▶ [TRECHO SELECIONADO]
Conflito
de Atribuições – Cível
Protocolado n. 121.562/15
Suscitante: 2º Promotor de Justiça do Consumidor
Suscitado: 2º Promotor de Justiça de Mogi das
Cruzes
1) Conflito negativo de atribuições. 2º Promotor de Justiça do Consumidor da Capital (suscitante) e 2º Promotor de Justiça de Mogi das Cruzes (suscitado). Procedimento instaurado para apuração de irregularidades nas ações e serviços de telefonia móvel nas cidades de Mogi das Cruzes e Biritiba-Mirim prestados pela Telefônica Brasil S/A.
2) Danos relacionados a questões locais. Identificadas situações específicas nos Municípios de Mogi das Cruzes e Biritiba-Mirim (lei restritiva, necessidade de expansão de antenas, rede local de capacidade 3G). Prevalência da regra de competência do foro do local do dano (art. 2º da LACP).
3) Conflito conhecido e dirimido, com determinação de prosseguimento do 2º Promotor de Justiça de Mogi das Cruzes (suscitado).
Em razão de representações
recebidas de Wesley Vinil Toretto e da Câmara Municipal de Biritiba-Mirim, referentes
a ligações interrompidas ou não completadas e cobertura falha de internet, pela
empresa Telefônica do Brasil S. A. (Vivo), instaurou-se Inquérito Civil na 2ª
Promotoria de Justiça de Mogi das Cruzes.
Diversas
diligências foram encetadas, incluindo informações prestadas pelo PROCON de
Mogi das Cruzes (fls. 16/22 e 330/336), pela TELEFÔNICA BRASIL S/A (fls. 150/154,
177/180, 191 e 624/642) e pela ANATEL (fls. 188/189, 197/210, 234/251 e
338/351).
Por
fim, promoveu-se a remessa dos autos à Promotoria de Justiça do Consumidor da
Capital com base na seguinte fundamentação:
“...

▶ [MATERIAL APRESENTADO]
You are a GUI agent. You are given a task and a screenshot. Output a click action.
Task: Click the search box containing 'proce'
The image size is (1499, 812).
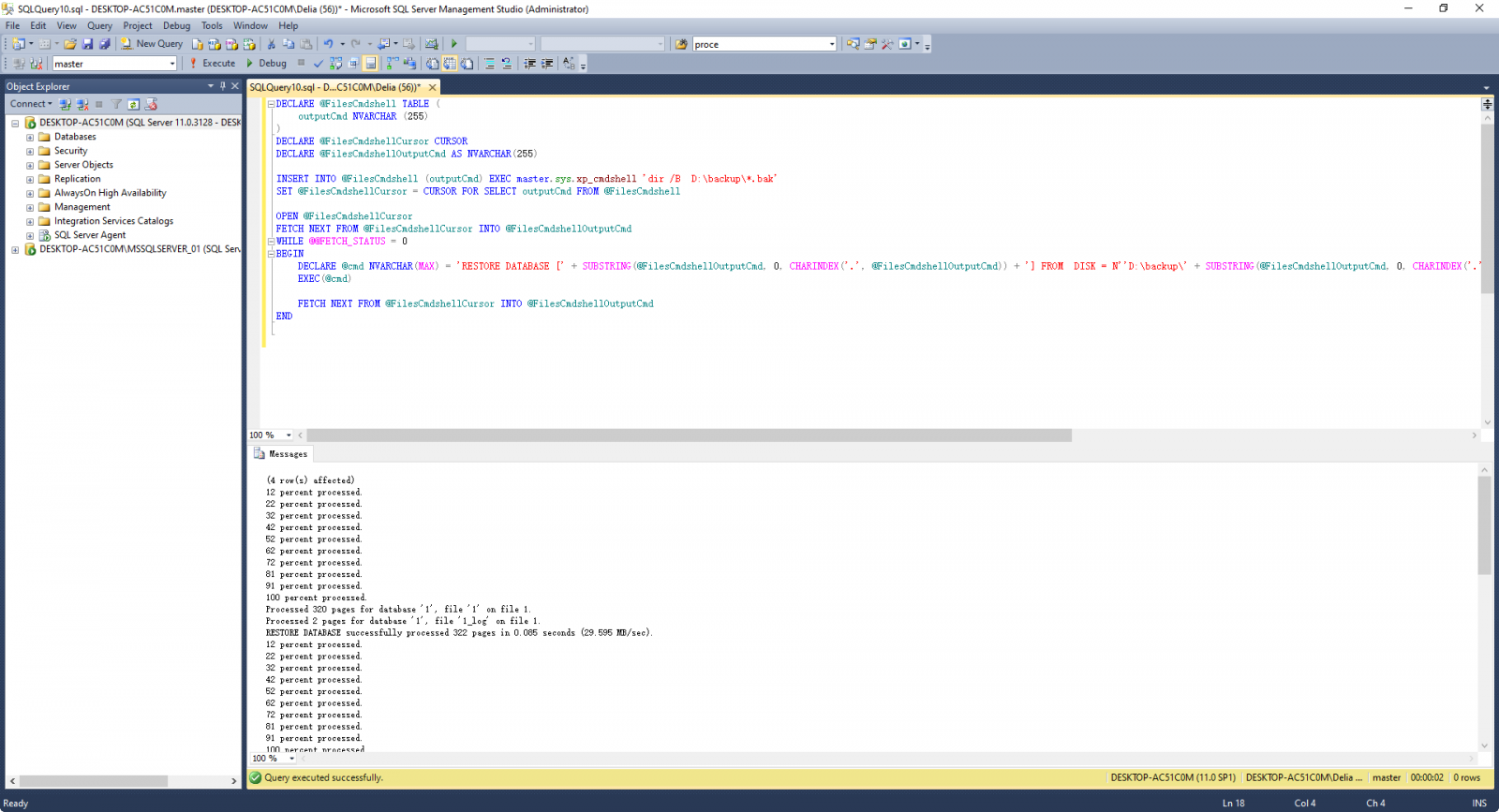[759, 44]
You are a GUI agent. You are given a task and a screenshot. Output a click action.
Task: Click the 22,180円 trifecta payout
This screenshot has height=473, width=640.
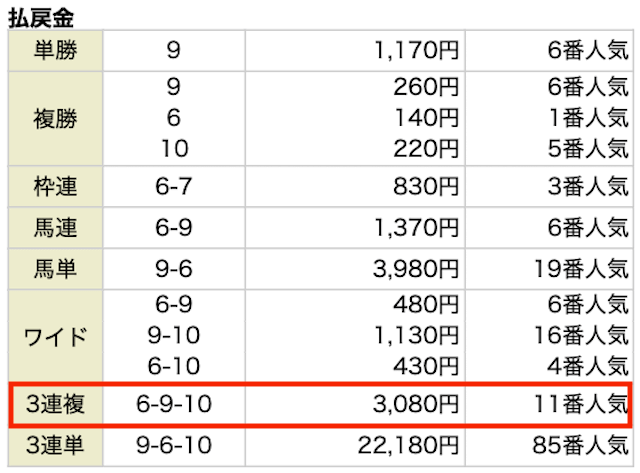[x=409, y=445]
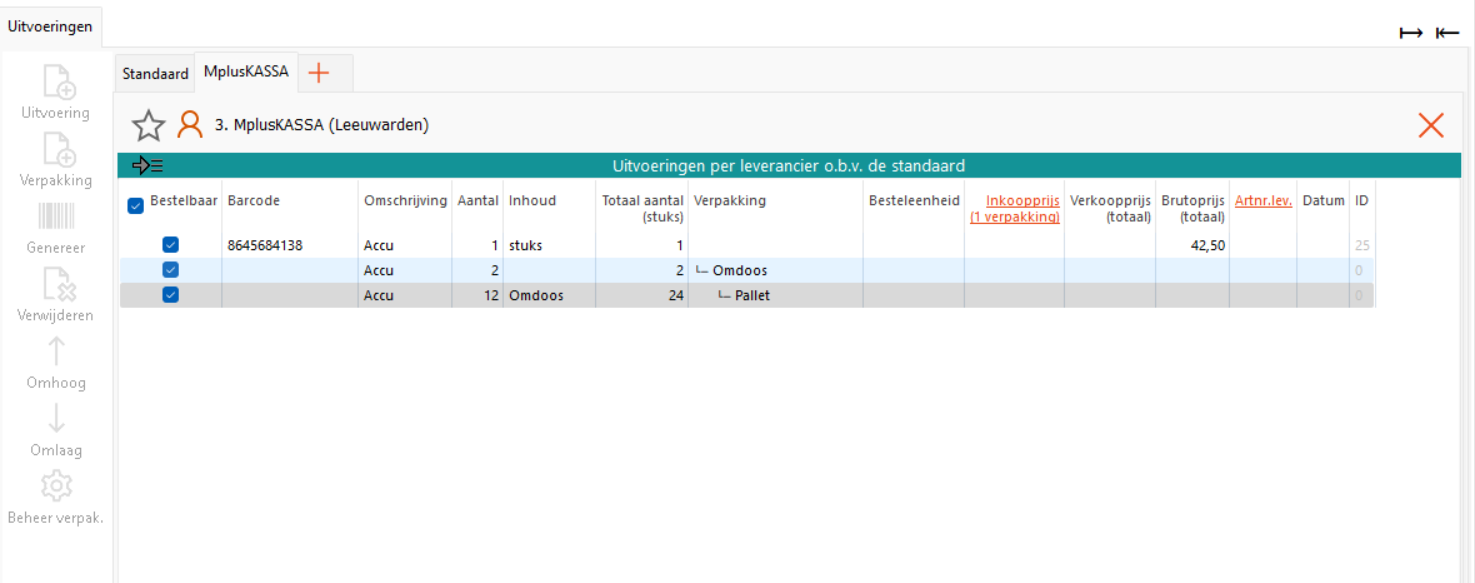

▶ [QUESTÕES PROPOSTAS]
- A) Responda com base no trecho selecionado:
(i) Quem figura como suscitante no conflito?
(ii) Em qual Promotoria foi instaurado o Inquérito Civil?
(iii) Qual artigo da LACP sustenta a regra de competência do foro do local do dano?
- B) Liste todas as entidades que, segundo o trecho selecionado, prestaram informações durante as diligências.

▶ [RESPOSTAS POR QUESTÃO]
- A)
(i) O 2º Promotor de Justiça do Consumidor da Capital.
(ii) Na 2ª Promotoria de Justiça de Mogi das Cruzes.
(iii) O art. 2º da LACP.

- B)
- PROCON de Mogi das Cruzes
- Telefônica Brasil S/A
- ANATEL